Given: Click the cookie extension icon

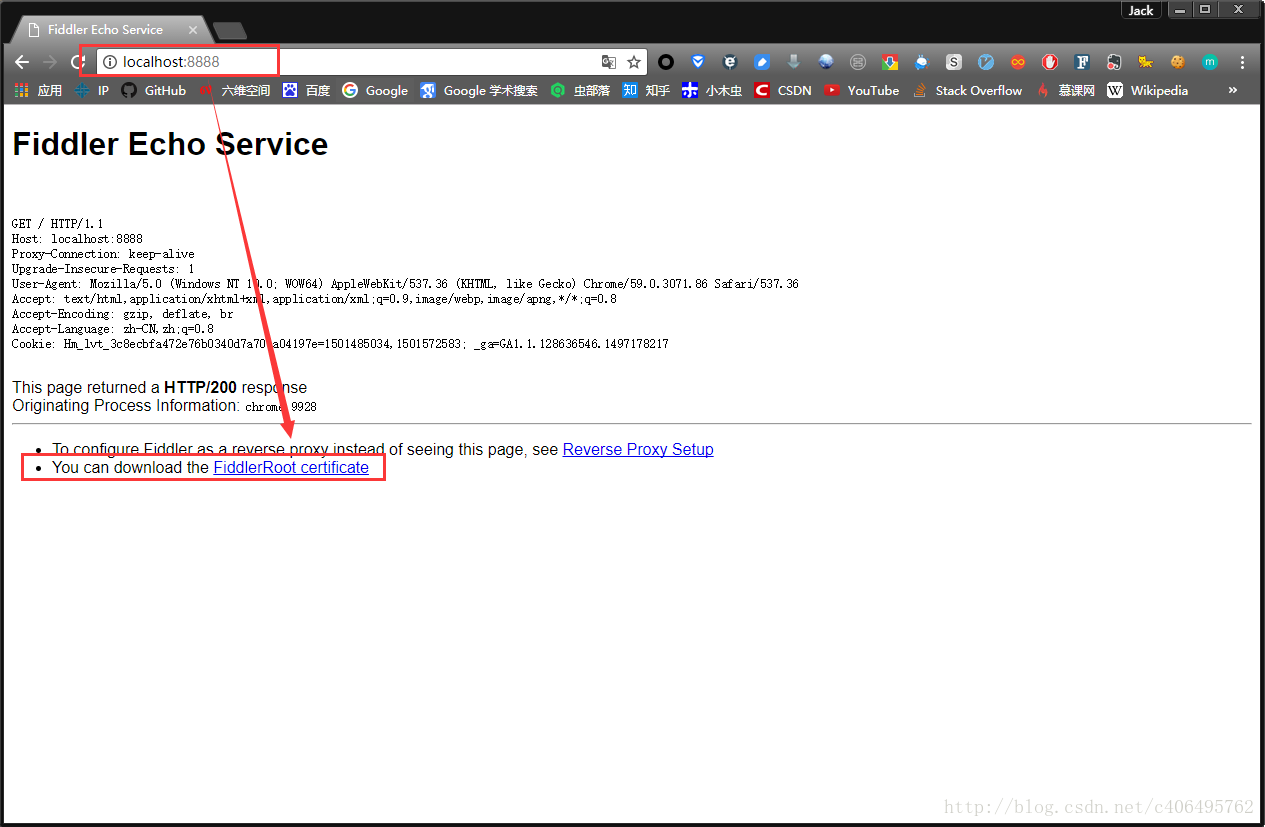Looking at the screenshot, I should click(1177, 62).
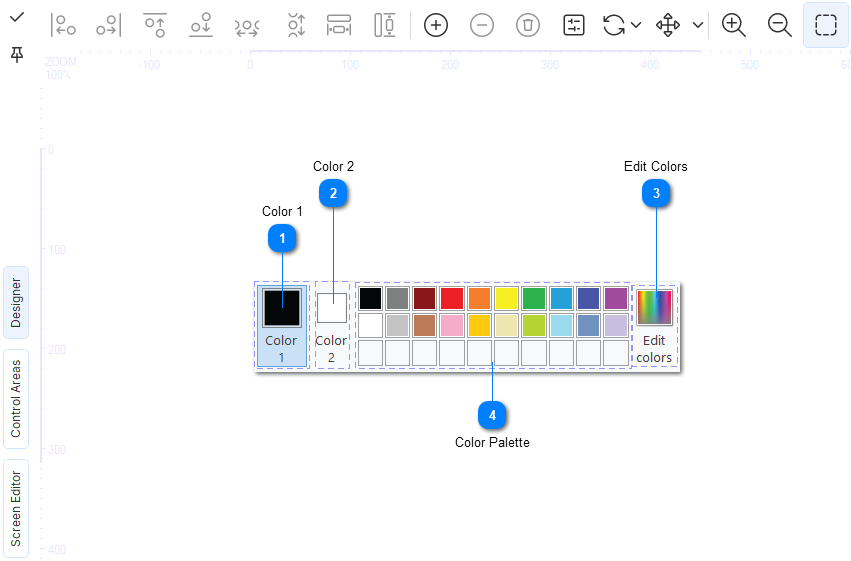The width and height of the screenshot is (851, 561).
Task: Switch to the Designer tab
Action: pyautogui.click(x=17, y=303)
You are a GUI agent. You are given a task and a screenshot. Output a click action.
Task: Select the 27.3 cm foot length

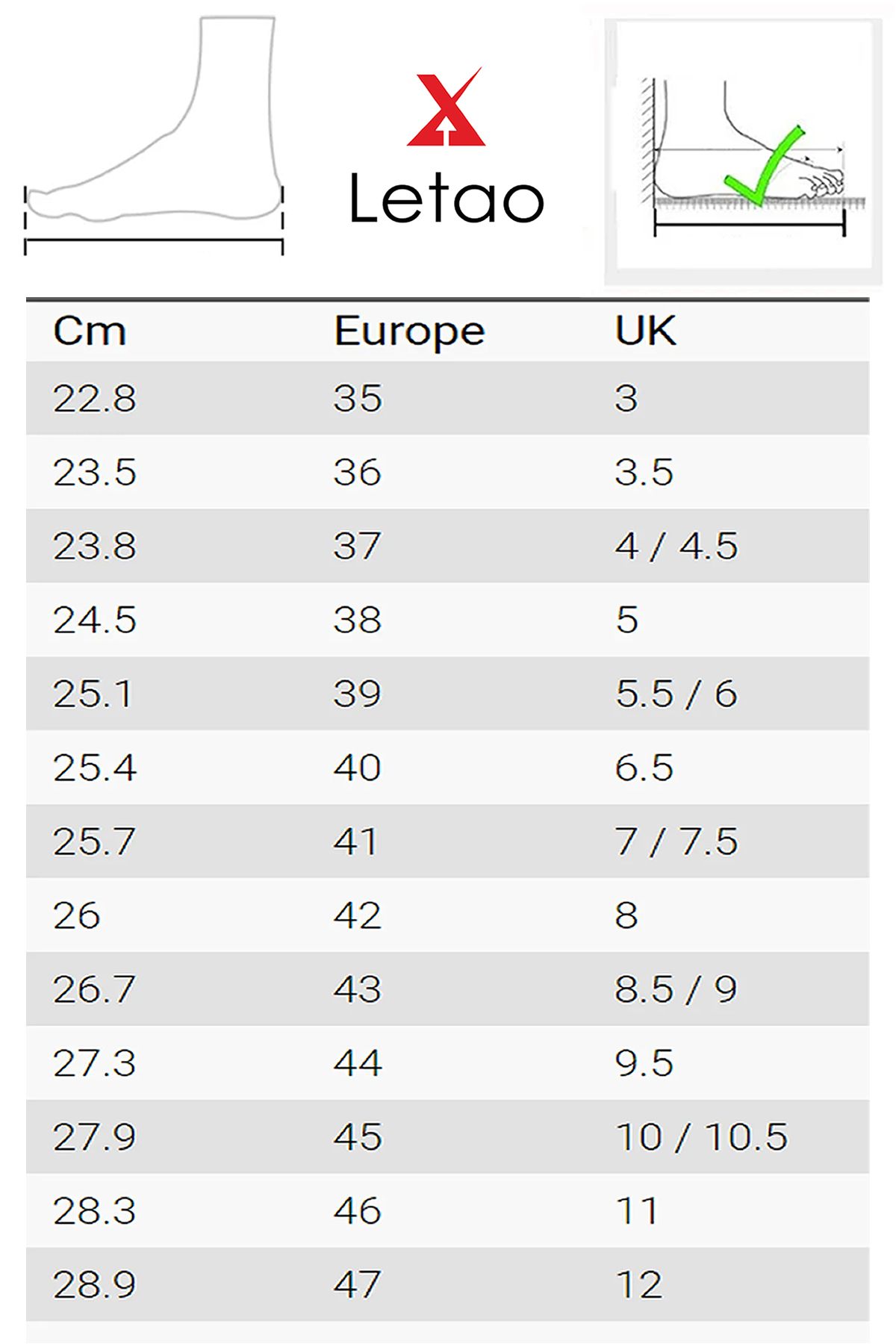click(95, 1063)
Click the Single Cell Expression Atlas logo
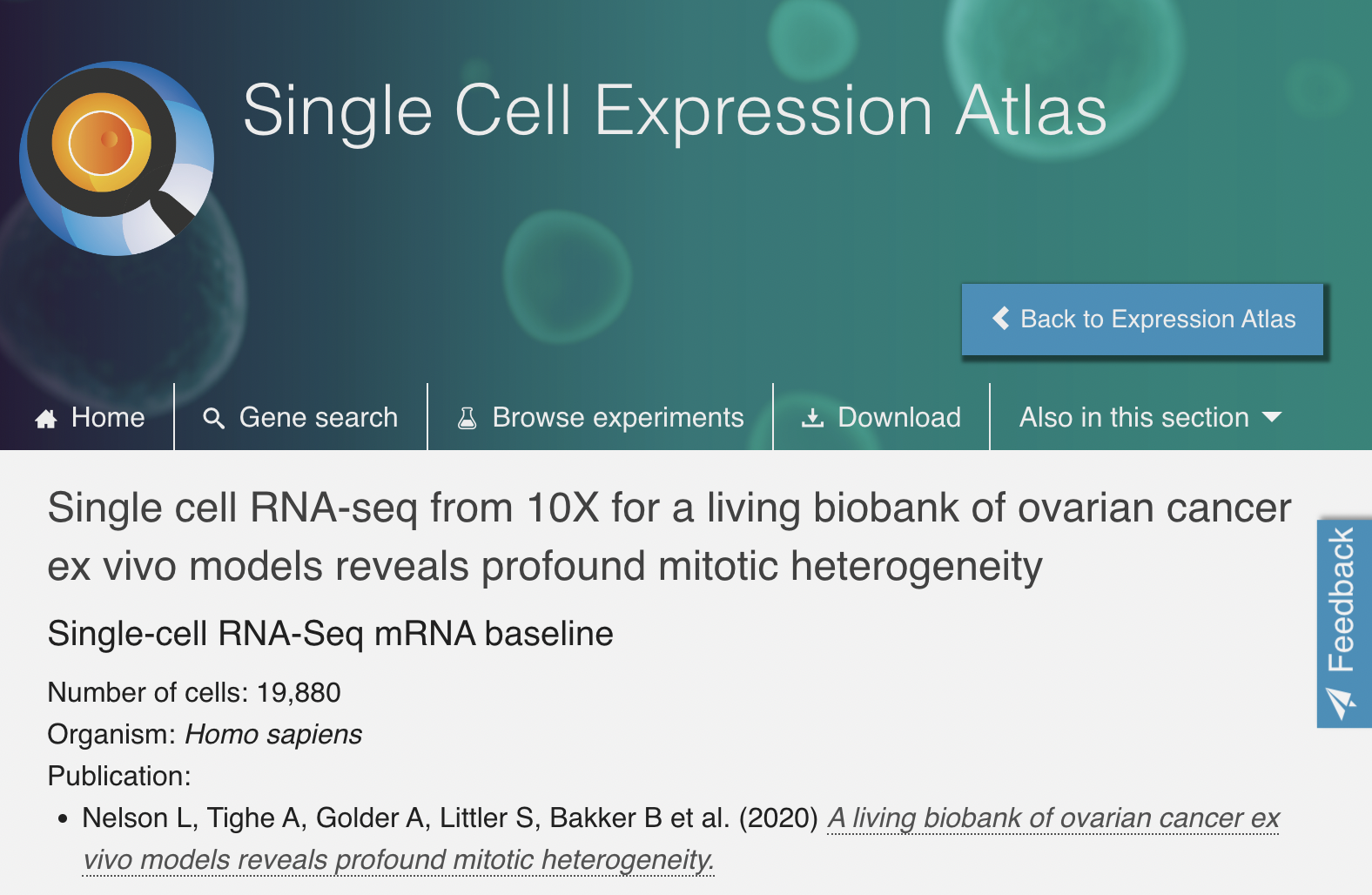This screenshot has width=1372, height=895. point(117,158)
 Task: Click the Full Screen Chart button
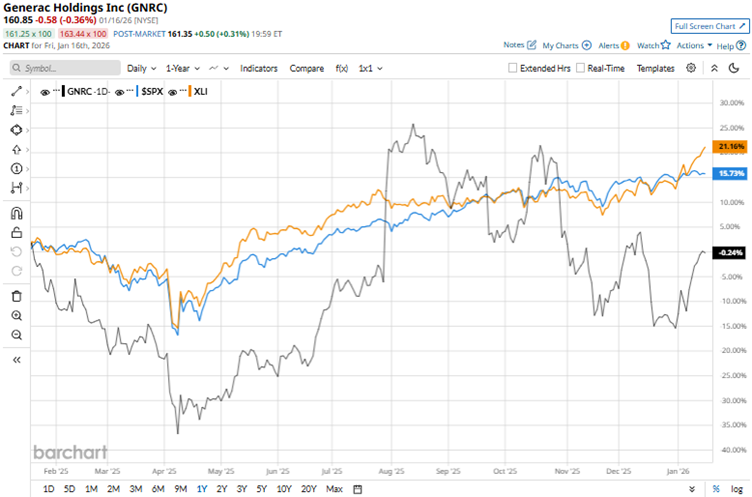pos(709,26)
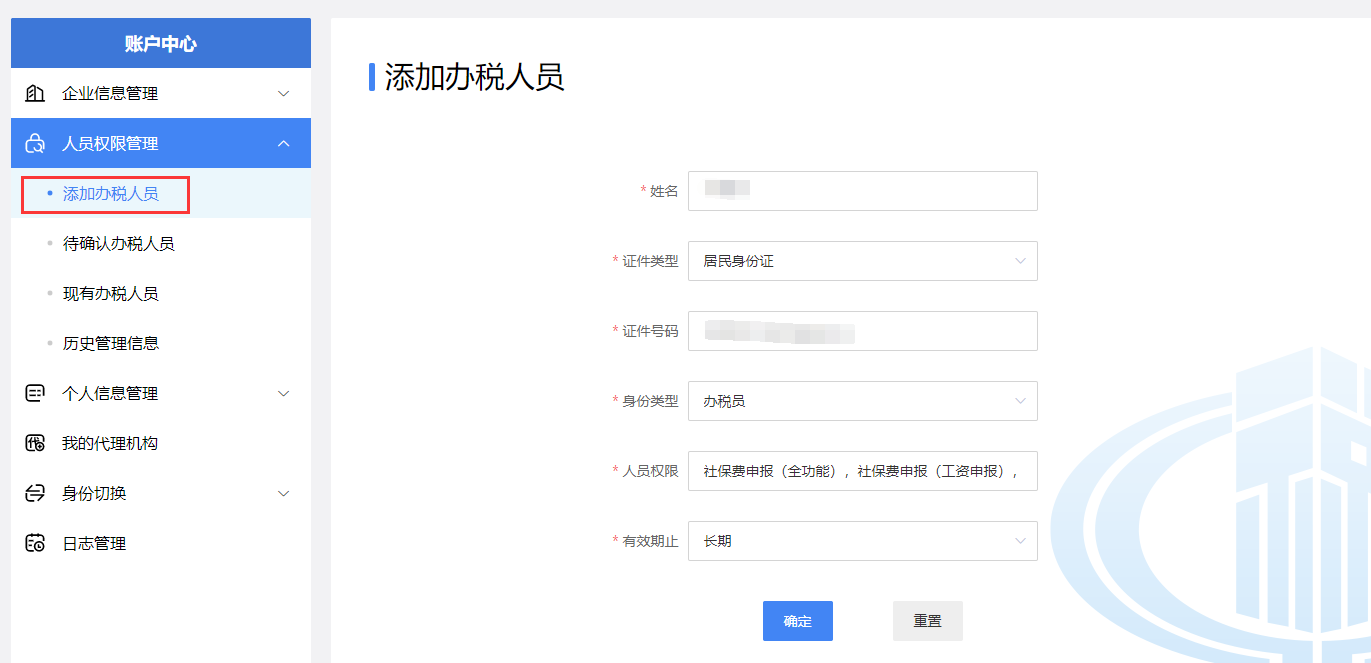
Task: Expand the 企业信息管理 chevron
Action: click(283, 94)
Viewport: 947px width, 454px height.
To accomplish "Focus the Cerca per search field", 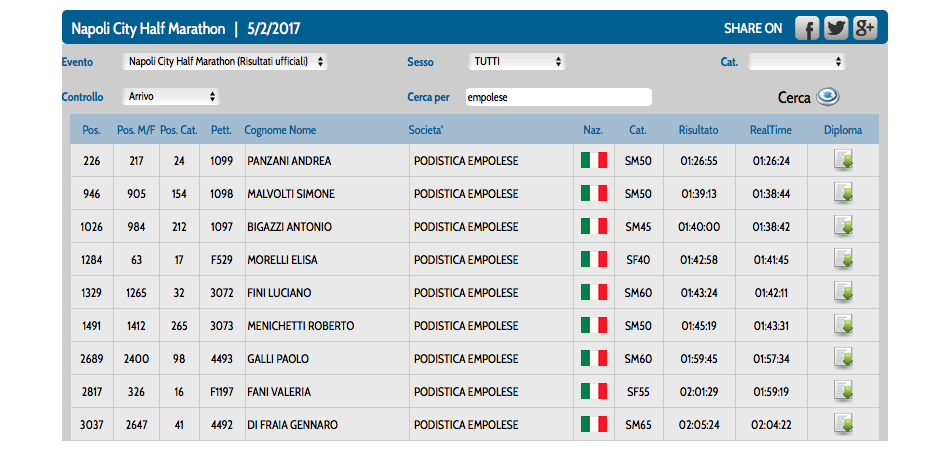I will (x=559, y=97).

--

• Exercise objective: Transcribe exactly each line of the records from the start up to and including the one with "You are a GUI", and leave out every picture.

• Solution:
Given: Click the cookie extension icon

Looking at the screenshot, I should click(1177, 62).
The width and height of the screenshot is (851, 561).
Task: Switch to the Designer tab
Action: pyautogui.click(x=17, y=303)
You are a GUI agent. You are given a task and a screenshot. Output a click action.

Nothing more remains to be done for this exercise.